The existing literature demonstrates that machine and deep learning can be effectively utilized in GPS spoofing detection; however, a comprehensive comparison of different architectures (LSTM, GRU) and especially hybrid combinations of these architectures using the same dataset and features is limited. Furthermore, most studies focus on a specific model and do not provide performance comparisons across a wide range. This study aims to fill this gap in the literature by systematically evaluating the performance of LSTM, GRU, and LSTM–GRU hybrid models using the same dataset (UAV Attack) and a comprehensive preprocessing process. The use of a hybrid model has the potential to offer better prediction accuracy and lower error rates compared to LSTM or GRU models alone.
The primary objectives of this study are to (i) evaluate the effectiveness of deep learning architectures in detecting GPS spoofing, (ii) conduct a systematic comparative analysis of standalone LSTM and GRU models against a hybrid LSTM–GRU approach, (iii) identify the most critical sensory features for robust attack detection using information-theoretic selection methods, and (iv) ensure the generalizability and robustness of the findings through a 5-fold cross-validation framework.

2. Materials and Methods

2.1. Dataset and Preprocessing

In this study, the “UAV Attack”, a publicly available dataset created for the detection of cyber-attacks targeting UAVs, was utilized. The dataset consists of multidimensional time series data collected from both normal and attacked UAV flights. The dataset, which originally consists of 84 attributes (columns) and 3622 observations (rows), includes various system parameters such as the UAV’s attitude, global position, GPS position and local position.
A comprehensive preprocessing process was applied to the dataset to increase the efficiency and effectiveness of model training. In the first stage, correlation analysis was performed to understand the structure of the dataset and eliminate attributes containing unnecessary information. Attributes with high correlation (|r| > 0.84) with the target variable and attributes with low correlation (|r| ≈ 0) with a negligible relationship with the target variable were removed from the dataset. As a result of this process, the number of attributes was reduced to 35.
In the next step, mutual information feature selection algorithm was applied to further improve the model’s generalization performance and reduce computational complexity. This approach enables the modeling of non-linear dependencies between input features and the target outcome. As a result of the analysis, 11 features with the highest information gain for the target class were selected as the final dataset. To ensure unit consistency across all evaluated sensory features, the alt_y attribute was converted from millimeters (mm) into meters (m) by dividing its raw values by 1000. This standardization ensures that all altitude-related metrics are represented in meters (m), facilitating a more uniform input distribution for the deep learning models.
The definitions of these selected features are presented below (Table 1), based on an examination of the original source of the dataset and the relevant uORB (Micro Object Request Broker) message protocols:
These features focus on metrics critical for detecting GPS spoofing attacks, such as the UAV’s position, speed and the uncertainty or margin of error in these measurements. The final dataset obtained through preprocessing and feature selection was used in training and evaluating the deep learning models described in subsequent sections.

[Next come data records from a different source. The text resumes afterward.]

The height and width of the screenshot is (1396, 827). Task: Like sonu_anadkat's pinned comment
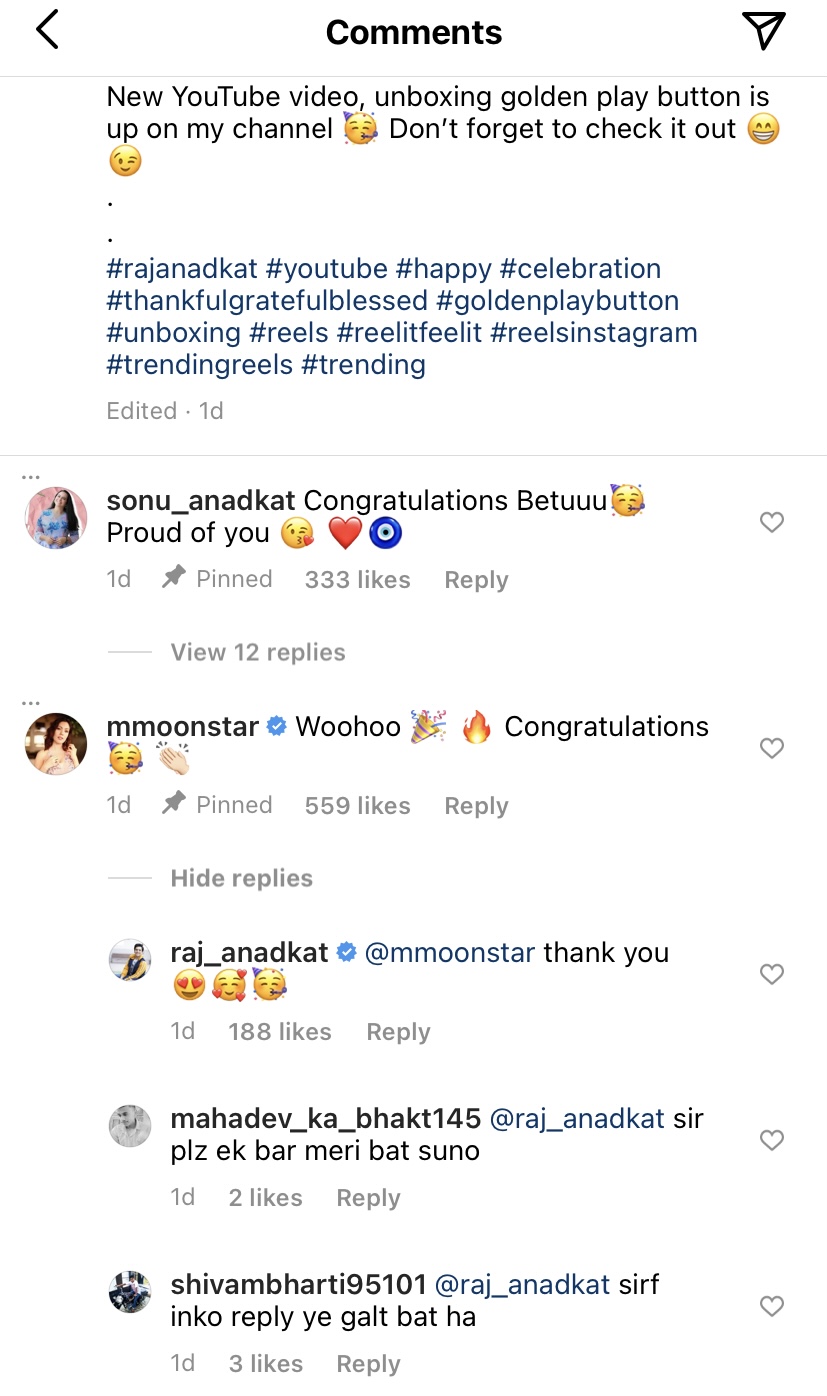click(772, 522)
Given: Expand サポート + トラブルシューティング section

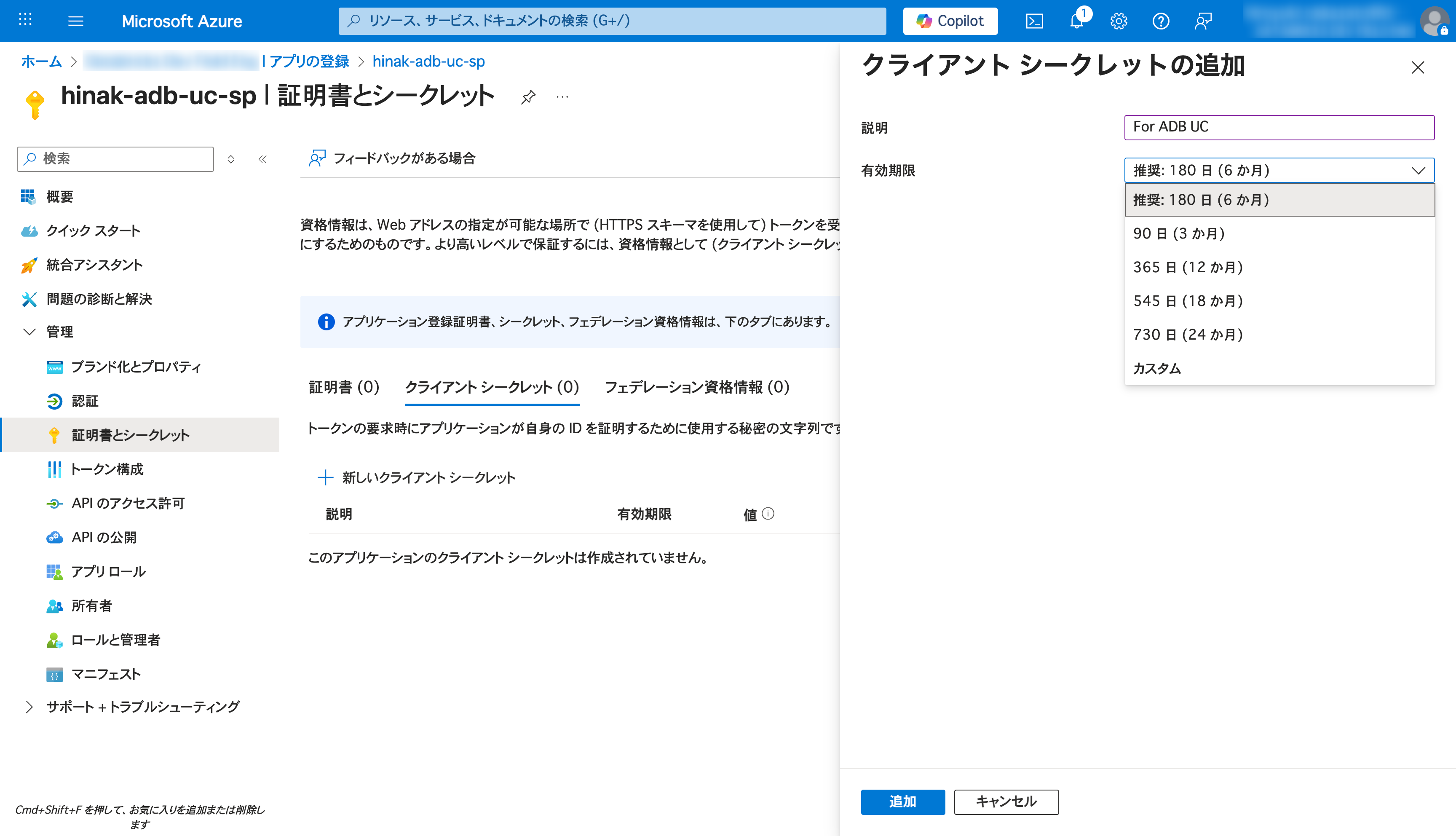Looking at the screenshot, I should (29, 707).

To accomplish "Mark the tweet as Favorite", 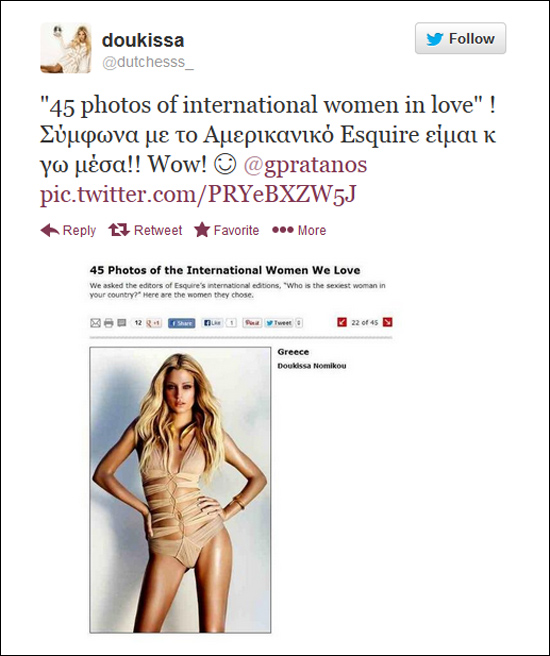I will 227,230.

2.2. Method and Models Applied

In this study, three different deep learning models, whose effectiveness has been proven in the analysis of time series data to detect GPS spoofing on UAVs, were implemented: LSTM [31], GRU [32] and LSTM–GRU hybrid model, which is created by sequentially combining these two models.
Hybrid deep learning models aim to create a model that is more powerful and robust than what a single model could achieve by combining the strengths of different architectures. The proposed LSTM–GRU hybrid model in this study combines the superior ability of LSTM to model long-term dependencies with the computational efficiency of GRU.
The model is designed with a structure where the data flow sequentially passes through an LSTM layer first, followed by a GRU layer. The LSTM layer is responsible for capturing complex and long-term patterns in the input time series. The output of the LSTM layer is fed directly into the GRU layer. The GRU layer then processes the abstracted features from the LSTM layer to enable the model to make its final decision.
The theoretical basis of hybrid architecture is the synergistic effect produced by LSTM’s capacity to capture long-term dependencies and the GRU’s more compact structure and fast learning ability. These hybrid models have demonstrated successful application in several areas, including traffic flow prediction and financial time series analysis. Schematic illustration of the LSTM–GRU hybrid architecture applied in this study is given in Figure 1.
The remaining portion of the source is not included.